“As Aves Não Têm Céu”, ou terão?

Nem todos os escritores são devidamente reconhecidos como famosos ou grandes sucessos, até porque são novos no mercado ou recentemente iniciaram a sua carreira. Tal é o caso de Ricardo Mota, escritor do recente livro lançado pela Porto Editora no ano de 2020, já conta com duas publicações literárias e com o prémio revelação Agustina Bessa-Luís. Prémio esse, ganho no passado ano 2015, com o seu primeiro manuscrito "Fredo".

Ricardo Fonseca Mota nasceu no ano de 1987 e é autor da obra "As Aves Não Têm Céu".
"As Aves Não Têm Céu" é um livro avassalador, tanto ao nível sentimental como ao nível verídico. A obra conta com uma história principal e várias histórias secundárias.
Mantendo o autor sempre o foco na história principal e, complementando o livro com as histórias secundárias, descreve a vida do seu personagem principal, Leto, recentemente divorciado partilhando a guarda da filha, ainda criança, com a sua ex mulher.
A história vai ao encontro deste homem e à vida que lhe é ingrata e injusta. Tudo começa com um acidente, a trágica situação que lhe tirou a vida à filha poupando somente o pai.
"Tudo isto em pouco segundos, mas dentro do carro as eternidades apagavam-se com fulgor umas atrás das outras, e cada segundo acontecia muito lentamente."
Depois desta experiência, Leto começa a cair no desespero, em depressão e todos os sentimentos advindos da perda de uma filha ainda criança.
O autor, Ricardo Mota, é o principal recriador de todo o momento, descrevendo-o o mais detalhadamente possível.

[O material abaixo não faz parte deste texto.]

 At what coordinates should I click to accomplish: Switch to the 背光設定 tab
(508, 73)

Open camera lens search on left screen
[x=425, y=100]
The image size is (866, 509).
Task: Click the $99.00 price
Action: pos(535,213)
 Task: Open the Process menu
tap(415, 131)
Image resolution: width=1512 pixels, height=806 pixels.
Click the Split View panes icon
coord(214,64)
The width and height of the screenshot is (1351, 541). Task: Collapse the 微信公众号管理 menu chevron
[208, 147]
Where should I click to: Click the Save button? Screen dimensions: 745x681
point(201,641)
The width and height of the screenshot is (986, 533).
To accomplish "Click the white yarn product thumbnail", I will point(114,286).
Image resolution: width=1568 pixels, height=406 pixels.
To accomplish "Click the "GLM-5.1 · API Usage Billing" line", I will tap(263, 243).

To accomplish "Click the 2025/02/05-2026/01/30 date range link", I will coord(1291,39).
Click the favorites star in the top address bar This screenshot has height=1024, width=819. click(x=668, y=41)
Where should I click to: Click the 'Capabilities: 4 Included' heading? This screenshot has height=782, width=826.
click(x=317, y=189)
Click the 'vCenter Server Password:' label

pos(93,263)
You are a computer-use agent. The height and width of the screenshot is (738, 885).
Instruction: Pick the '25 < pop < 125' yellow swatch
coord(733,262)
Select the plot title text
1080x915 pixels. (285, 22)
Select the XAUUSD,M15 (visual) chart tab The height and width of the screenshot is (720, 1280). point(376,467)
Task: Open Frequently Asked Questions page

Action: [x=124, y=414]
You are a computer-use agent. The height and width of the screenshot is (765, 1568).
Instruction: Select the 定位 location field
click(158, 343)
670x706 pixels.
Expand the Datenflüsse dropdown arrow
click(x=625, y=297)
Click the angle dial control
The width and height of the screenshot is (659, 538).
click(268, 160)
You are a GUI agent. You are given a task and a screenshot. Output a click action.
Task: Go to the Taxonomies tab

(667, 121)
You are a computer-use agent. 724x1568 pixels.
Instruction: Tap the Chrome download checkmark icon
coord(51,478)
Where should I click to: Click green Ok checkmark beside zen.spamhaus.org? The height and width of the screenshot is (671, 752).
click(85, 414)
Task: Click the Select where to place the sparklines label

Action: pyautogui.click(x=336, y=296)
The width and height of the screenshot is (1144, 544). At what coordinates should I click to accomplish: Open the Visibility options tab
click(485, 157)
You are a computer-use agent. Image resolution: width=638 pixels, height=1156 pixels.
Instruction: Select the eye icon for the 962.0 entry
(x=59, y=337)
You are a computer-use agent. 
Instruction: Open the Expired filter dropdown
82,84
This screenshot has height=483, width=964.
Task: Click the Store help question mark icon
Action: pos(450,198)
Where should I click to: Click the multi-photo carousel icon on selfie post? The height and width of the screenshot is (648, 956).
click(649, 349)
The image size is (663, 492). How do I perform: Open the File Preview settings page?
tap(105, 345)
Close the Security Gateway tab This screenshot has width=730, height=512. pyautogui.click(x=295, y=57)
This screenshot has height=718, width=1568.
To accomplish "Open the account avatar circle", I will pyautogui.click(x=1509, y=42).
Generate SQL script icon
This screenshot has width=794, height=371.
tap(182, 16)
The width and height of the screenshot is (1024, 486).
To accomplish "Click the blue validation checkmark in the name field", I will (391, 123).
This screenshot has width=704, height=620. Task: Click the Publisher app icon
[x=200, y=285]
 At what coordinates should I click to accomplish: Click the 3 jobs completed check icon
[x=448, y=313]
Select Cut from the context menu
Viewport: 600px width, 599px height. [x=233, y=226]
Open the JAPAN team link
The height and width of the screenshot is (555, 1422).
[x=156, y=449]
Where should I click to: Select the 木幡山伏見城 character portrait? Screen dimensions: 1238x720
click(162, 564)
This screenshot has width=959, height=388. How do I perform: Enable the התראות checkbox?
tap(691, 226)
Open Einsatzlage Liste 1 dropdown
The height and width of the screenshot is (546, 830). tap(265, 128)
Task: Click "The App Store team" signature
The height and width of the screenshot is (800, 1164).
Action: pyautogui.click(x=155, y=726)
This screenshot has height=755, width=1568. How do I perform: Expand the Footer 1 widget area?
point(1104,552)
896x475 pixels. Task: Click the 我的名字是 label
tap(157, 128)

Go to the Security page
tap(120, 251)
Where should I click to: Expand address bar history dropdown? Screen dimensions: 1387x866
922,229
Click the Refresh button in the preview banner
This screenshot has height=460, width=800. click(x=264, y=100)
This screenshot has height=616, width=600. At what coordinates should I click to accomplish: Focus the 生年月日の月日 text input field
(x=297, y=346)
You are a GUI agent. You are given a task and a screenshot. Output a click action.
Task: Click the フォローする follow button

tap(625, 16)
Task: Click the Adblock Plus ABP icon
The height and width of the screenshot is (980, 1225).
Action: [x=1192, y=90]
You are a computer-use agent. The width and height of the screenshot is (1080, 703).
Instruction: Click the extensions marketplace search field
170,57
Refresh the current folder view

Enquanto isso, apela aos sentimentos do leitor, através das palavras e dos momentos mais marcantes da vida do personagem principal.
"As mãos frias para sempre e os olhos cheios de cinzas, ainda quentes. Mais uma noite em claro"
Conta igualmente todo o tipo de angústias que o pai passa enquanto tenta superar, sem sucesso, a morte da filha. Começa pela família que lhe nega a confiança e a proximidade, eleva-se aos sentimentos da ex-mulher e marca-lhe a vida, desprovido de amizades.
O trauma vai crescendo, ao que o autor trabalha o psicológico da personagem, começando por se sentir só até ao desejo de se suicidar.
"Se der um tiro na cabeça será que oiço o barulho da arma a cair no chão?"
É a partir dos erros que construímos as nossas vivências, mas e se as experiências fossem negativas como as de Leto, o personagem principal da história, seriamos capazes de nos erguer sozinhos? Ou ficaríamos loucos como o próprio?
O autor trabalha nesta linha de pensamentos e realidades que decorrem no quotidiano. São vidas canceladas pelas más experiências. Traumas que instigam a depressão e a solidão.
"Não me sinto bem. Achas que me consegues ajudar? Sim, agora é a minha vez. Queixo-me a quem? O que faço aqui a falar para uma cadeira vazia? Será que ainda aqui estou? Ninguém que me veja. Para onde foram todos?"
Ao ler "As Aves Não Têm Asas" é nos possível interpretar sentimentos adversos que a própria vida oferece a quem não tem possibilidades de alterar o destino que o espera.
Nem todos os seres humanos têm a chance de viver uma vida descansada e desprovida de experiências negativas, sob as quais não podemos atuar.
Ricardo Fonseca Mota mostra-nos, através do seu mais recente livro, formas de entendermos o mundo que nos rodeia, em especial, seres humanos cuja sorte não lhes foi doada. Casos como Leto, personagem do livro, existem no quotidiano e precisam de ajuda. Se cada um de nós despender de alguns minutos para ouvir uma pessoa com este tipo de problema, somos capazes de trabalhar para um mundo melhor.
"Pai, a sensação de que já não sou criança. As vossas caras desde esse dia desviadas da minha. As vossas vozes ainda as oiço, mas a minha tornou-se indiferente para vocês. Pai, não tenho sono, já posso acordar? Porque estavas a dormir na minha festa? A esta hora, o busto farto de fazer caretas e a árvore a desviar-se da janela. Não vês? Acho que ficavas melhor se também te fizessem uma festa. Pai, pai? Não te preocupes, o sapato agora não me está a fazer assim tanta falta."